Three procurement teams. Three baselines. Three different definitions of savings. All three are hitting their targets. None of their numbers are comparable.
Team A baselines against last year's actual spend. A 10% reduction is a hard saving.
Team B baselines against the budget line. Came in under? Saving. Even if spend went up year over year.
Team C baselines against the lowest competitive bid. The saving is the gap between what they could have paid and what they negotiated.
All three methods are legitimate. All three produce completely different numbers for the same type of initiative. Now put all three teams inside the same company and ask them to roll up a portfolio total. That number means nothing. It's three methodologies wearing one spreadsheet.
This is why Finance pushes back. Not because they distrust procurement, but because the number they're handed doesn't have a consistent methodology behind it. And without that, they can't validate it.
The fix isn't an audit after the fact. It's locking the baseline method at the start of every initiative, before anyone enters a number. That's the first thing Clero does.
Why all three methods are valid but the mix isn't
Each of those baseline approaches has a legitimate use case. Prior cost works well for renegotiations where there's a clear historical spend to measure against. Budget-based baselines make sense for new spend categories where there's no prior cost on record. Competitive bid baselines are the right tool when you're running a new sourcing event and the saving is the gap between what suppliers offered and what you negotiated.

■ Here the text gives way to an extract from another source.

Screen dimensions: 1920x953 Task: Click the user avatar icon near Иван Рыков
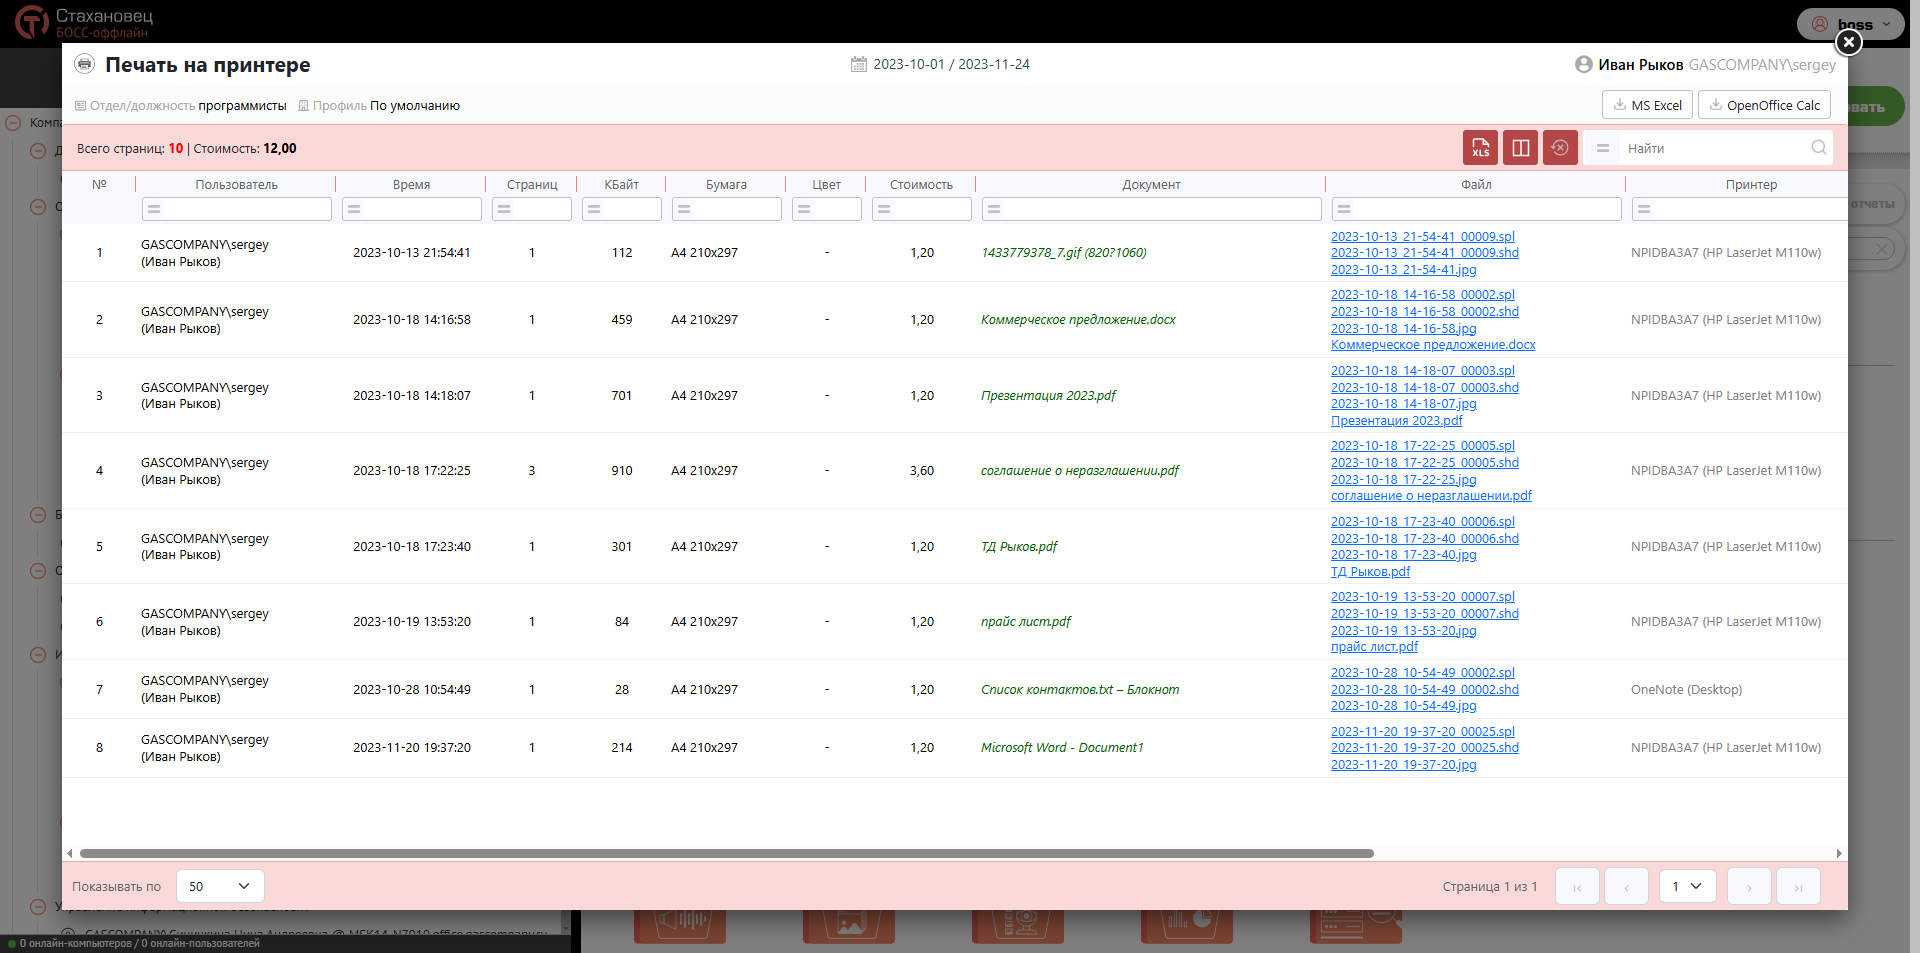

The issue isn't which method a team uses. It's that using different methods across different initiatives, or across different teams, makes the totals incomparable. A $500K saving calculated against prior cost and a $500K saving calculated against a budget line are not the same thing. They might both be real and defensible, but they can't just be added together and handed to a CFO as a single number without explanation.
The rollup problem is a design problem
When Finance pushes back on a savings number, procurement often reads that as skepticism. Usually it isn't. Finance would love to be able to validate the number quickly and move on. The problem is that a mixed-methodology total doesn't give them a path to do that. They'd have to go line by line, understand which method was used for each initiative, and rebuild the calculation themselves. Nobody has time for that.
The result is a discount. Finance applies a conservative haircut to account for the methodology uncertainty, and the number that gets reported up the chain is smaller than what procurement delivered. That gap, between what was actually achieved and what got credited, is one of the most persistent frustrations in procurement leadership.
Consistency is the starting point
Methodology consistency doesn't mean every team has to use the same baseline method for every initiative. It means the method is defined and documented at the start, applied correctly, and visible when someone needs to verify it. When that's in place, a multi-team rollup is credible because Finance can see exactly how each line was calculated.
That's what Clero is built to do. The baseline method is set when an initiative is created, not cleaned up after the quarter closes. The result is a portfolio total that actually means something when you put it in front of leadership.